1. Jul 19, 2006

### yellowduck

This should be easy but I feel there is something I am mission

I need to write the net ionic equations and then add #1 & #2 and compare to #3.

Equation #1 - write net ionic equation for dissolution of solid NaOH in water
Equation: NaOH (s) + H2O --> Na+ (aq) + OH- (aq) + H2O (l)
Net: NaOH (s) --> Na+ (aq) + OH- (aq)
(it says in the book to seperate strong bases such as NaOH but if I do all ions cancel out???)

Equation #2 - write net ionic equation for aqueous soloutions of NaOH & HCl
Equation: NaOH (aq) + HCl (aq) ---> NaCl (aq) + H2O (l)
Net: OH- (aq) + H+ (aq) --> H2O (l)

Equation 3: Solid NaOH and aqueous HCl
Equation: NaOH (s) + HCl (aq) ---> NaCl (aq) + H2O
OH- (s) + H+ (aq) --> H2O (l)

This is where I get lost. I think it should be net equation #2. The difference is in the solid/aqueous state.

thanks

2. Jul 19, 2006

### PPonte

$$NaOH \text{(s)} + OH^- \text{(aq)} + H^+ \text{(aq)} \longrightarrow Na^+ \text{(aq)} + OH^- \text{(aq)} + H_2O \text{(l)}$$

2. Delete the common compounds on both members of the equation.

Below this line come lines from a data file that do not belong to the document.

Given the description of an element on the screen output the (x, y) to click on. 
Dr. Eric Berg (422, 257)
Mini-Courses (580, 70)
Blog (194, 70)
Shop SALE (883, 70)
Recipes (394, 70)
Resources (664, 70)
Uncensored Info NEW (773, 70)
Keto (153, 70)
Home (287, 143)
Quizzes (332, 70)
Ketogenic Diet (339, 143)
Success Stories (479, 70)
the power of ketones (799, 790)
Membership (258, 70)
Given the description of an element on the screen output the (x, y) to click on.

$$NaOH \text{(s)} + H^+ \text{(aq)} \longrightarrow Na^+ \text{(aq)} + H_2O \text{(l)}$$

Last edited by a moderator: Jul 19, 2006
3. Jul 19, 2006

### yellowduck

Is it possible that I have equation #3 wrong.

4. Jul 19, 2006

### PPonte

You have #3 correct, I think.

5. Jul 20, 2006

### sdekivit

Solid NaOH in HCl-solution. The HCl-solution contains $$H^{+}$$ and $$Cl^{-}$$ but the solid is just NAOH. So the reaction at 3 should be:

$$NaOH(s) + H^{+} \rightarrow Na^{+} + H_{2}O$$

6. Aug 6, 2006

### dissolver

So if it states solid, then you must write out the entire formula even in the net ionic equation (because it is infered that the solid is not dissolved in the solution)?